IRC Bots and Message Queues
As I have recently once again become frustrated by how my IRC bot evolved into a horrible mess of code and I have decided on yet another rewrite after seeing how hook.io (Written in NodeJS) handles IRC bots I decided to take a look at implementing something similar.
I recalled that I experimented with message queues before with various pieces of other software and that a message queue might just provide the functionality that’s similar to hook.io that I wanted.
So after some researching I decided to settle on RabbitMQ, it’s fast, simple to set-up and has a nice status/admin plugin that is helpful both during development and a live environment.

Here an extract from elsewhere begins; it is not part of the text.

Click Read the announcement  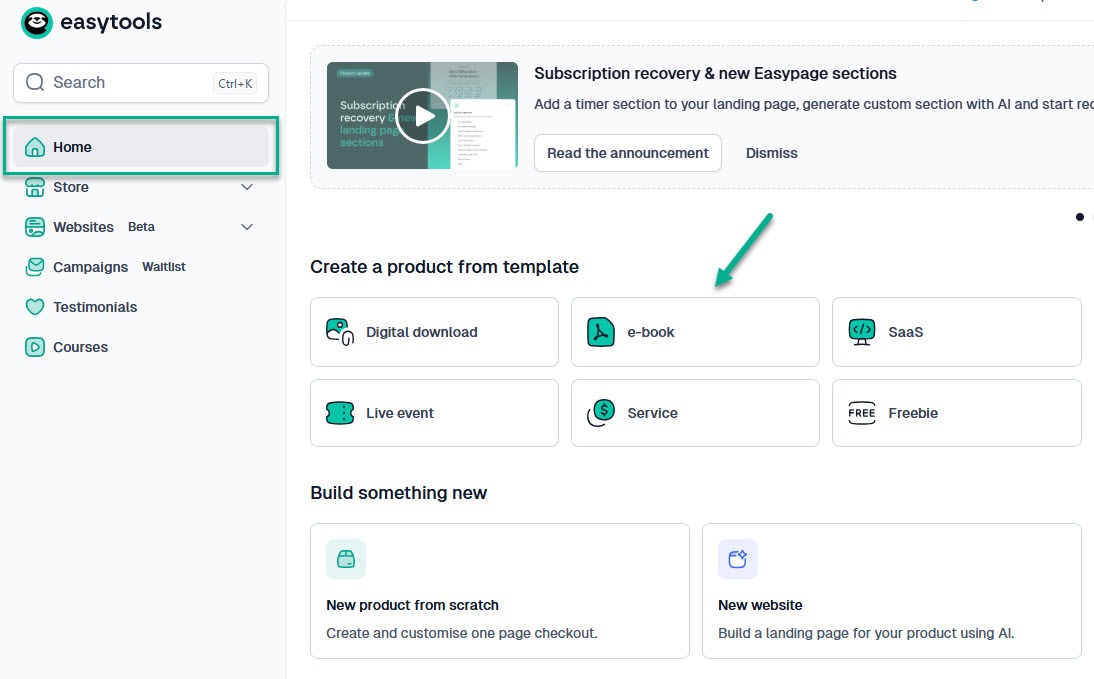tap(627, 153)
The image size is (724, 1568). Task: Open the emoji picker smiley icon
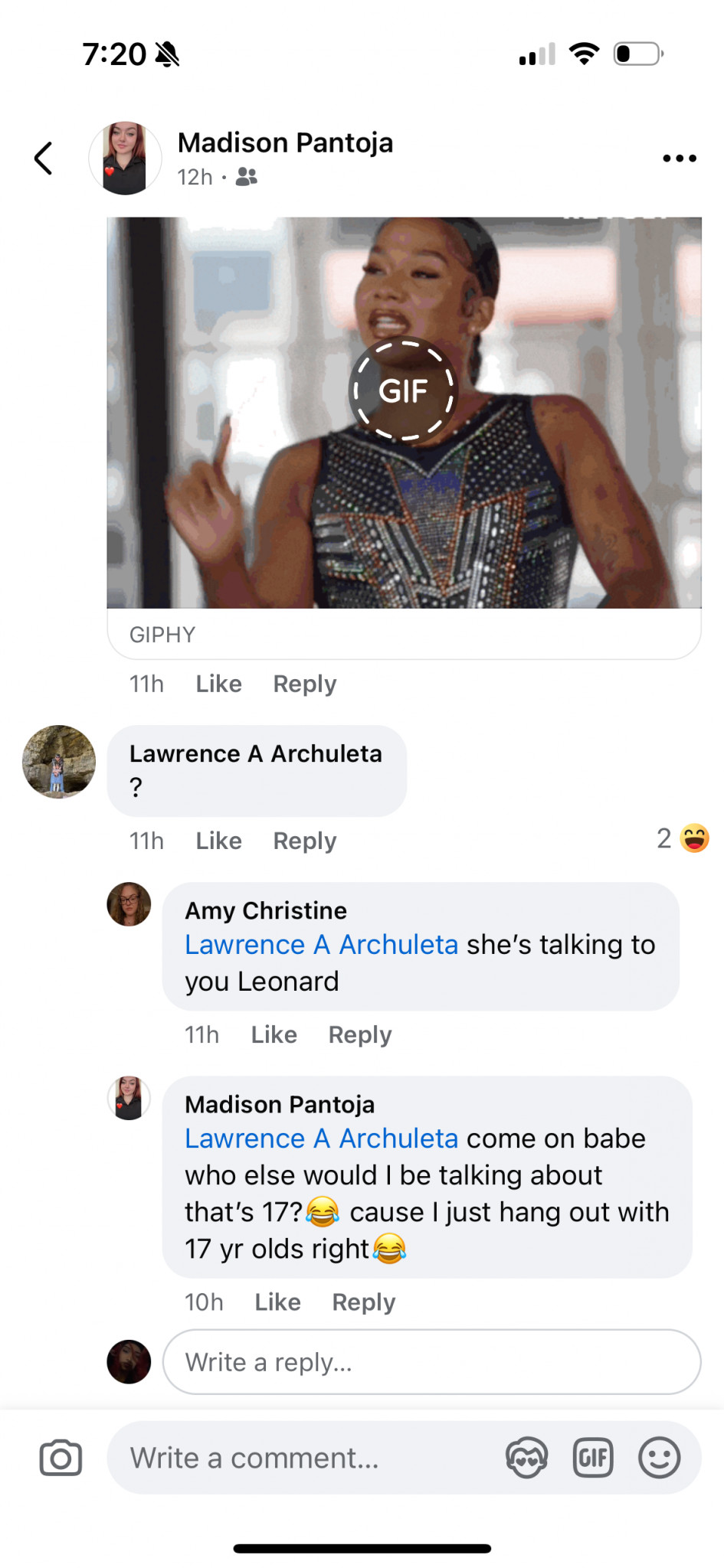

I also decided to use Gevent for this rewrite rather than Twisted which I’ve always used for my previous bots. Sure asynchronous code can be written clearly, but the clarity and ease-of-use of blocking/synchronous code is just way better in my opinion. And with Gevent I can write synchronous code (And use blocking libraries) and it’ll make them async in the background (Thanks to how Python generators work).
The basic functionality version of the new bot is finished, I currently have a few node types (Processes with a certain task) implemented:
- A proxy: this just connects to an IRC server, registers and pushes any packets onto the message queue (And listens for packets to send too), so now rebooting the bot won’t make it close all connections.

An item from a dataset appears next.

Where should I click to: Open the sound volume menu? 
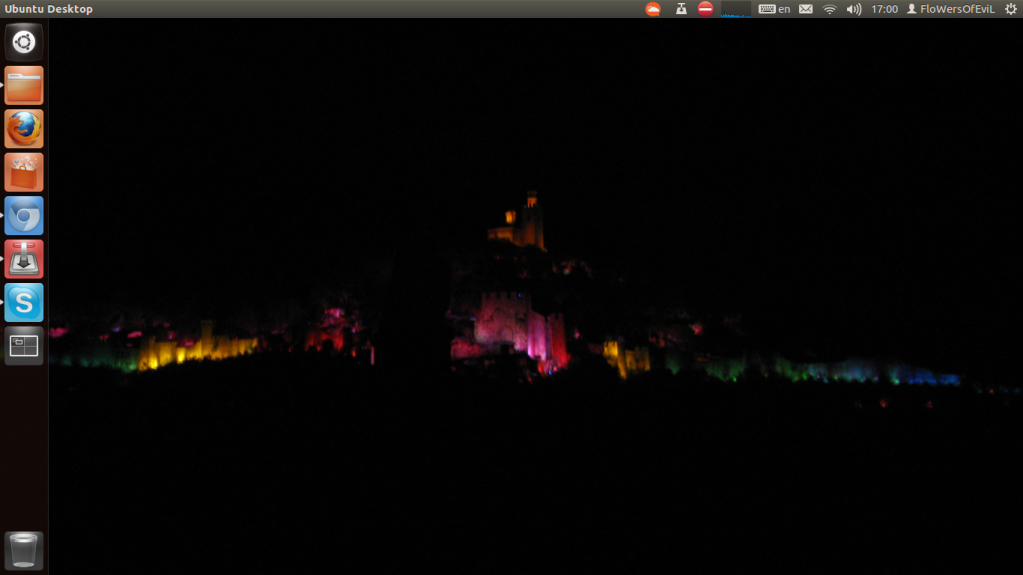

- A client: does the actual IRC interaction and hands the proxy packets to send to the server.
- A logger: simply outputs all messages sent between the nodes
- A command line interface: a simple command line application that implements some basic IRC commands (PRIVMSG, JOIN, PART) to send to the client manually
It’s all very basic, the proxy and client need to be changed so that they manage multiple IRC servers, a management node will be implemented that will orchestrate everything and plugins, etc. will also be their own nodes.

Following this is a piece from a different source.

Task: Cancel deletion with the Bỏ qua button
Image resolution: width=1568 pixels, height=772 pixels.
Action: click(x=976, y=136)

Some might say this is over-engineering, I’d call it flexibility and reliability. It does what I want and it does it in a clean effective fashion. Not to forget I learn more about using message queues which seem to be gaining popularity lately.
This is still long from being a working functional IRC bot but I already feel like I am making a cleaner and more organized start, and hopefully this will be the first one that actually runs in production fairly smoothly.